→ YOUR TASK
In the answer, transcribe exactly the lines from the beginning of the material through the line holding "This screenshot has width=784, height=515.", and skip every picture.

________________

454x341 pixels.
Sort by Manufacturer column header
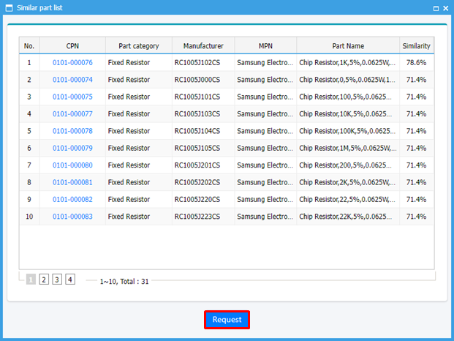(203, 46)
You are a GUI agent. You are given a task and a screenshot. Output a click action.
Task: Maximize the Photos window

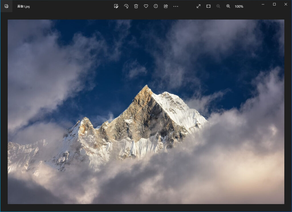coord(274,4)
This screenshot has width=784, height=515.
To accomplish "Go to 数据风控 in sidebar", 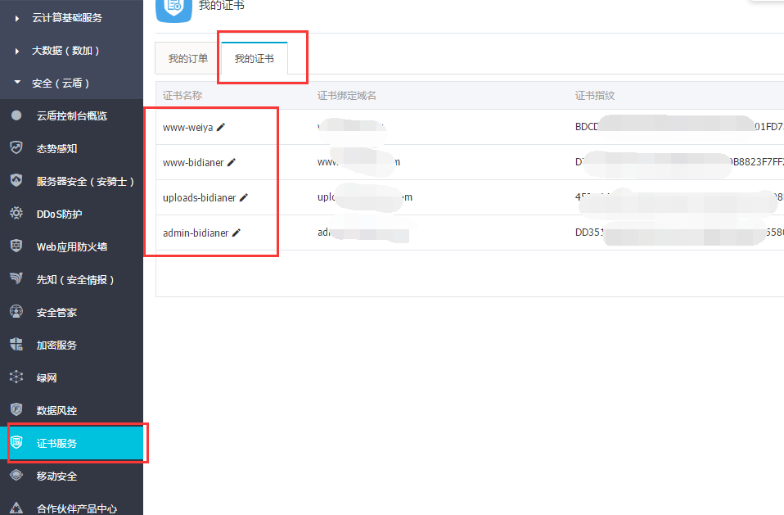I will [x=57, y=410].
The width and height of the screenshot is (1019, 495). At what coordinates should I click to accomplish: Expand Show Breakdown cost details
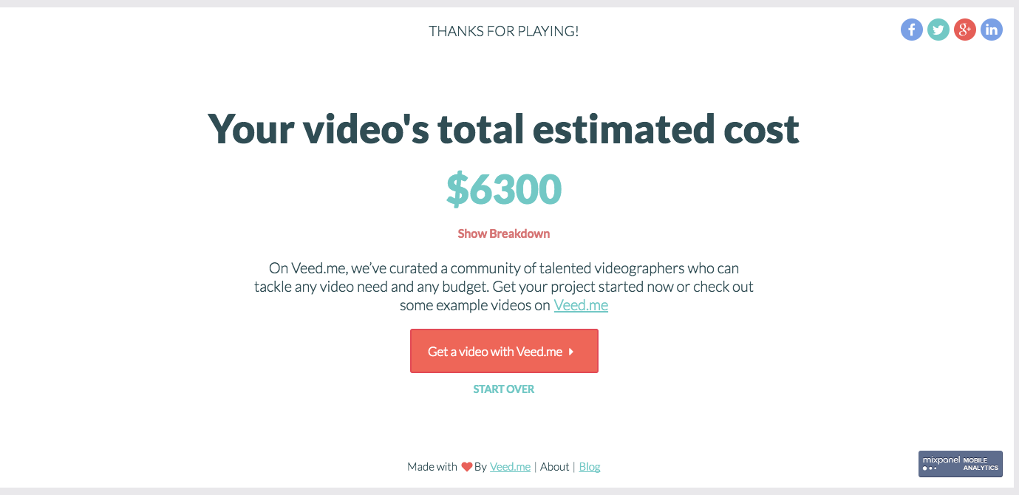coord(503,233)
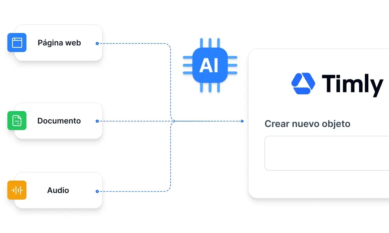Image resolution: width=389 pixels, height=233 pixels.
Task: Click the dashed line leaving the Documento card
Action: click(x=132, y=121)
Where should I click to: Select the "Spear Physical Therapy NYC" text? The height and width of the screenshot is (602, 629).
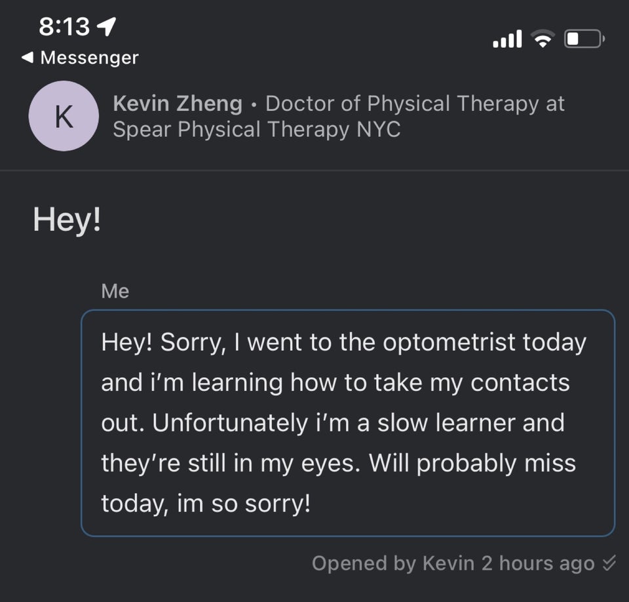[x=257, y=129]
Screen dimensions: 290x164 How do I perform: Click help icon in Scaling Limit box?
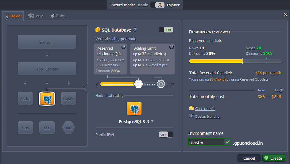(172, 47)
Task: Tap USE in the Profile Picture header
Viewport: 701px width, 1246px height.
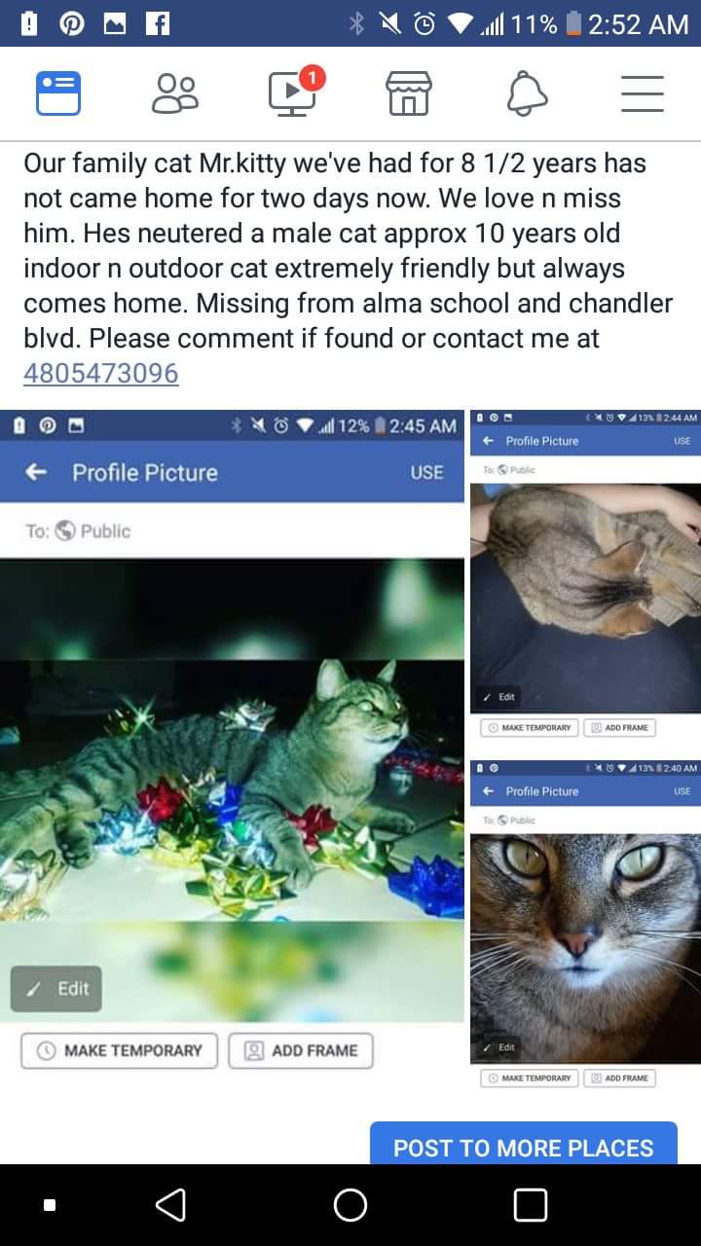Action: point(426,472)
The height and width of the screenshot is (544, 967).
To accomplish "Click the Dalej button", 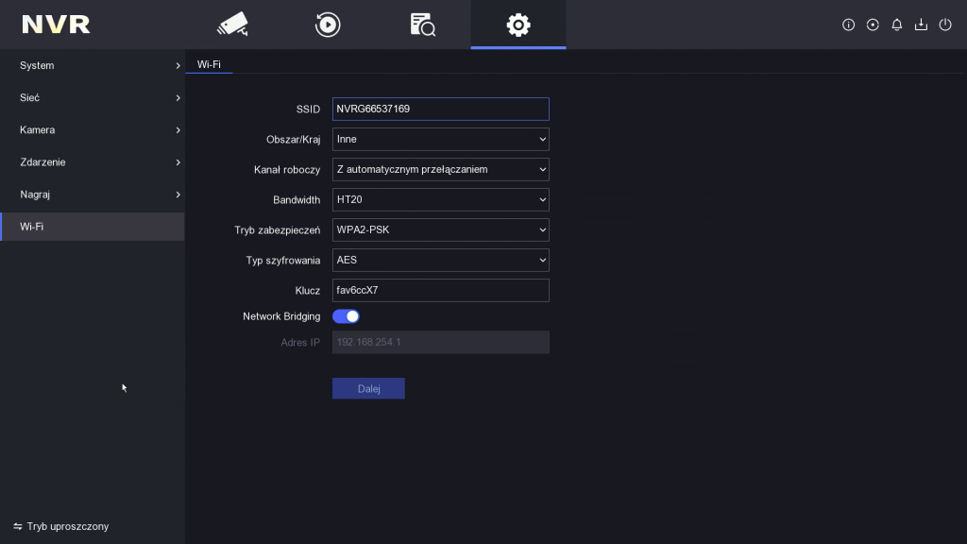I will pyautogui.click(x=368, y=388).
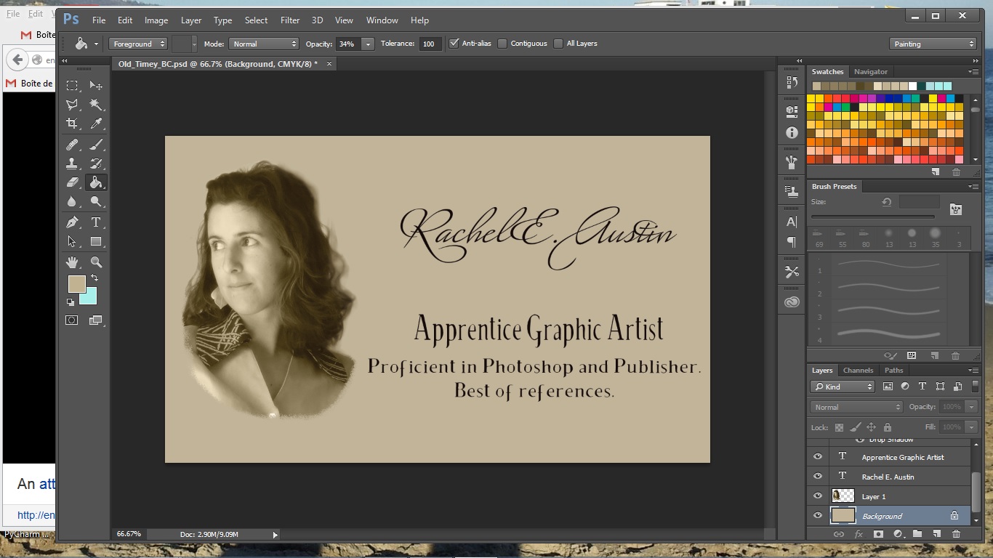The image size is (993, 558).
Task: Select the Eraser tool
Action: click(x=72, y=182)
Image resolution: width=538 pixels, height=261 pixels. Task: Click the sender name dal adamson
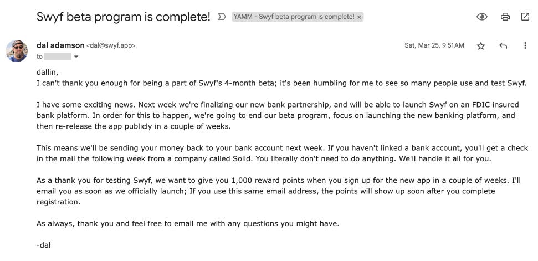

________________

→ THE ANSWER
454x341 pixels.
Sort by Manufacturer column header
(203, 46)
You are a GUI agent. You are given a task and a screenshot. Output a click action.
Task: Maximize the Photos window

coord(274,4)
This screenshot has width=784, height=515.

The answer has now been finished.